Dalle misure per la ripartenza del governo italiano dipenderà ogni decisione del Presidente Solinas circa la riapertura dei porti e degli aeroporti sardi.

Siamo consapevoli di quanto questa decisione possa essere tragica se pensiamo che a fronte di una probabile riesplosione dell’epidemia corrispondano dati certi sul tracollo delle assunzioni sia nel settore turistico che in quello dei trasporti, 76% per il primo e 64% per il secondo (Unione Sarda del 23 aprile 2019 – pag. 19).

Indipendentemente dalla decisione che sarà intrapresa a subirne le conseguenze sarà sempre il popolo sardo, residente in Sardegna, al quale non verrà garantito il proprio diritto alla mobilità con una situazione molto più grave rispetto al passato.

Infatti anche un’eventuale riapertura comporterà necessariamente l’adozione di misure di distanziamento sociale che, ad esempio all’interno dei velivoli, significa ridurne la capienza al 60% dei passeggeri con la conseguente indisponibilità dei vettori low cost ad effettuare le tratte da e per la Sardegna, in assenza di misure di sostegno da parte dello Stato.

Dobbiamo ribadire che il problema dei trasporti non nasce oggi ma in tanti anni di governi che hanno ritenuto più opportuno foraggiare le casse di vettori privati piuttosto che tutelare il diritto alla mobilità del popolo sardo.

Già prima dell’emergenza coronavirus l’Unione Europea, al fine di non sanzionare la Sardegna, aveva deciso di bloccare i bandi di gara proposti dall’Italia ritenuti lesivi della concorrenza ed atti a favorire Alitalia.
Ad oggi la continuità territoriale in Sardegna è stata prorogata per tutto il 2020, nonostante i ripetuti richiami da parte della Commissione europea dei trasporti affinché proponessero forme di continuità territoriale rispettose di una differenziazione delle tariffe tra residenti e non residenti.

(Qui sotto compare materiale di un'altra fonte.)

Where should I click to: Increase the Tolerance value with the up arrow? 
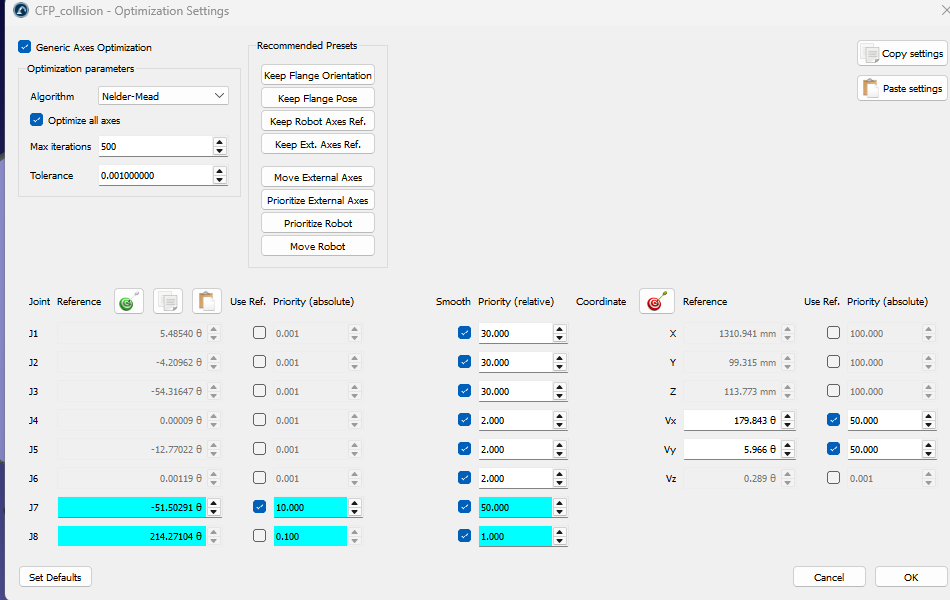pos(220,171)
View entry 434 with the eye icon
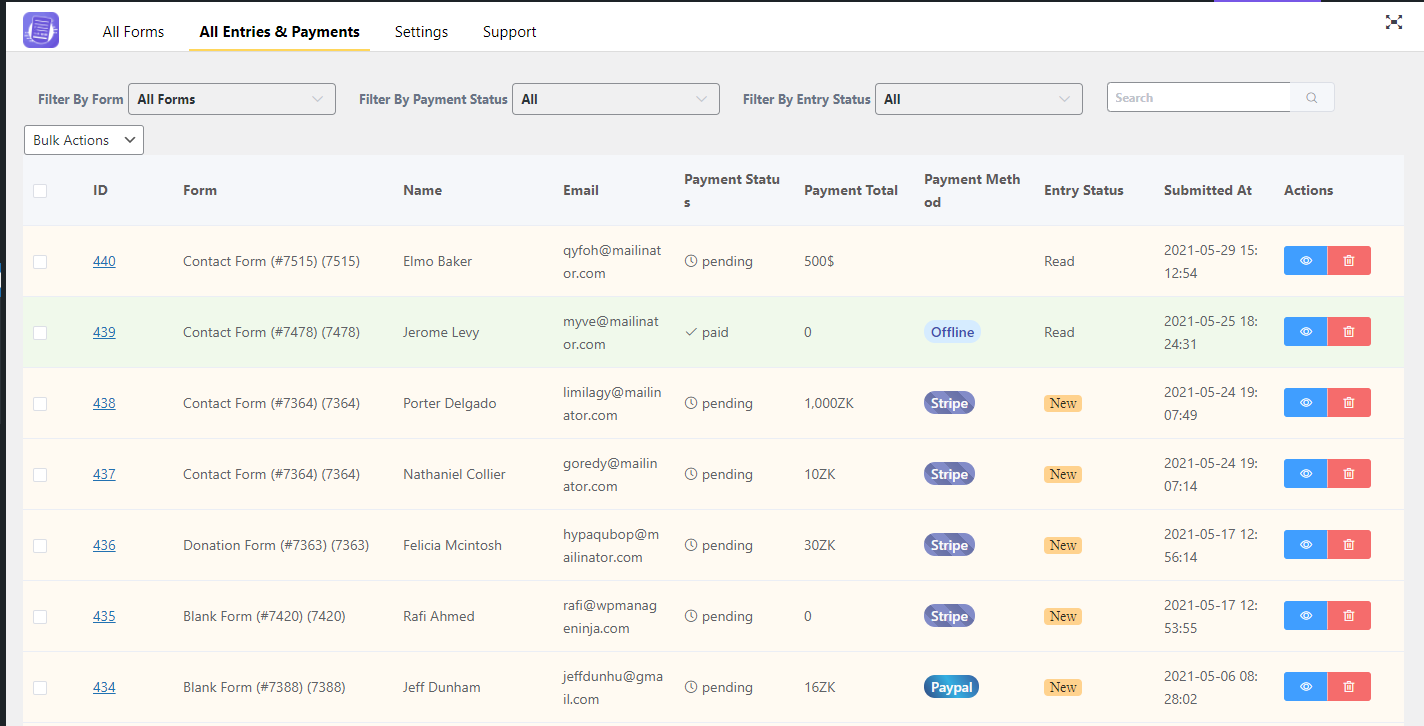 click(x=1305, y=686)

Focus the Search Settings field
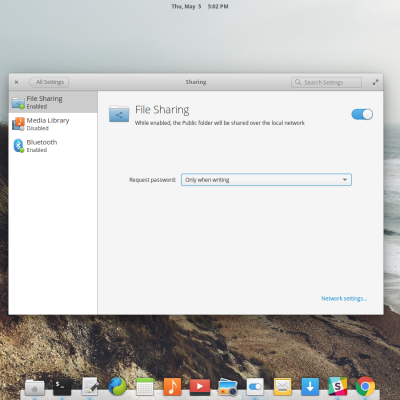[x=326, y=82]
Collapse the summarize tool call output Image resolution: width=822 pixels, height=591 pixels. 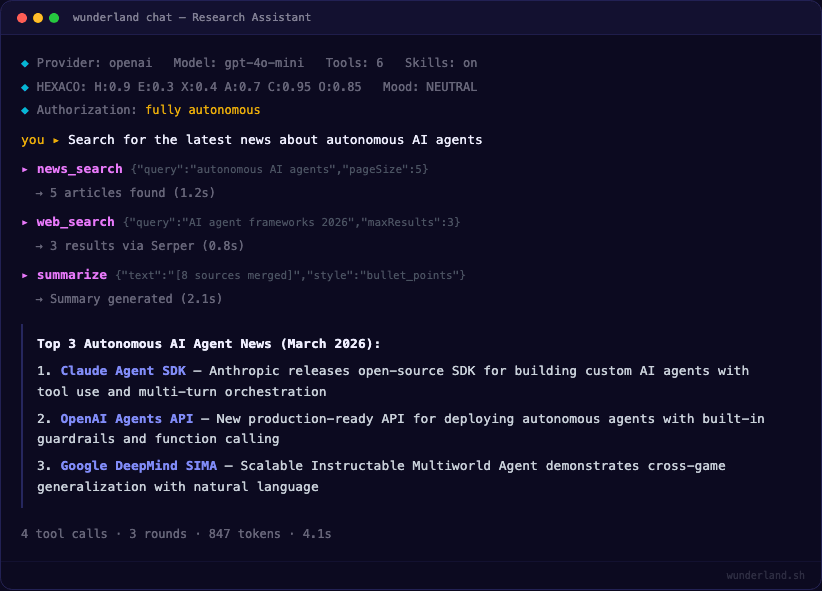coord(71,274)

I maggiori esperti sostengono che la Sardegna avrebbe potuto migliorare il proprio sistema di trasporti applicando il modello spagnolo, nel quale si garantisce un rimborso addirittura del 75% del biglietto del passeggero residente. Tale rimborso da un lato costituisce un aiuto sociale al popolo residente, tutelandone anche il diritto alla mobilità, e quindi non un mero foraggiamento indiscriminato ad una compagnia privata, dell’altro garantisce a tutti i vettori di accedere al mercato.

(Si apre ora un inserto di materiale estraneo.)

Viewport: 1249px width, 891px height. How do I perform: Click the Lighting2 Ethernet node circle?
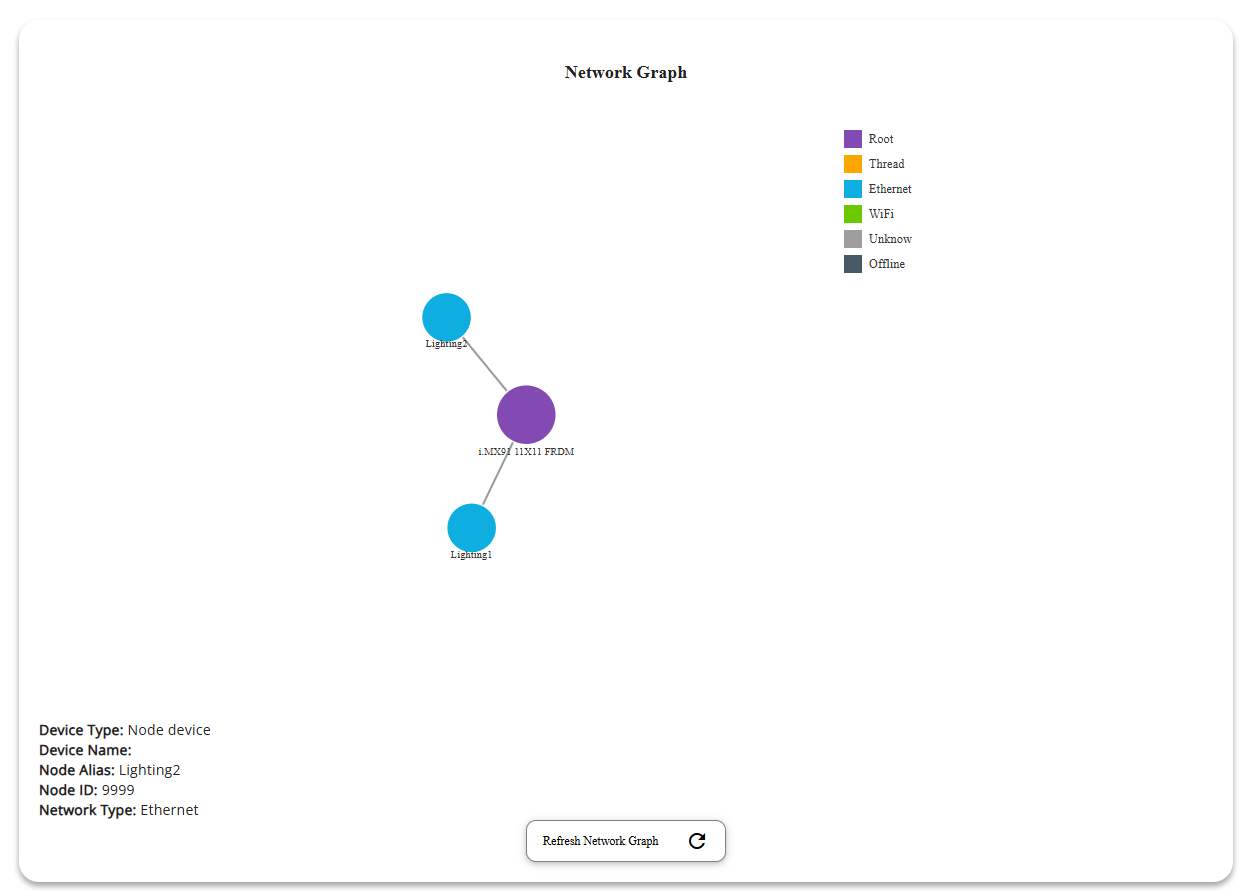click(x=446, y=317)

In costanza dell’emergenza sanitaria un tale modello, applicato temporaneamente, garantirebbe ai Sardi residenti di viaggiare non solo verso Roma e Milano, uniche tratte garantite da Alitalia, ma anche verso altre mete ed a prezzi contenuti.
La situazione è ancora più grave poichè oggi qualsiasi disfunzione o inefficienza di Alitalia avrebbe una ricaduta gravissima sui Sardi, non avendo gli stessi altra alternativa per spostarsi da e per la Sardegna.

Arriviamo al paradosso se si pensa che l’applicazione del modello spagnolo comporterebbe una misura economica pari a circa 150 milioni di euro. Cifra infinitesimale rispetto a quanto erogato con il decreto “Cura Italia” dello scorso 17 marzo, con il quale si sono ingrossate le casse per la nazionalizzazione della compagnia di bandiera italiana con una manovra pari a mezzo miliardo di euro (art. 79 Decreto Legge n. 18/2020). Ricordiamo che Alitalia è una compagnia in fallimento e la cui vendita era prevista nei primi giorni di marzo ma rimandata per via dell’esplosione del coronavirus.

Noi crediamo che lo spirito che deve animare qualsiasi misura posta in essere per affrontare la crisi debba andare in direzione di un maggiore autogoverno, che permetta e garantisca l’efficacia di misure determinate dal governo sardo. Ma crediamo anche che le misure da mettere in campo debbano necessariamente rispettare l’ottica della difesa degli interessi popolari, tra cui il diritto fondamentale alla mobilità per tutti i cittadini.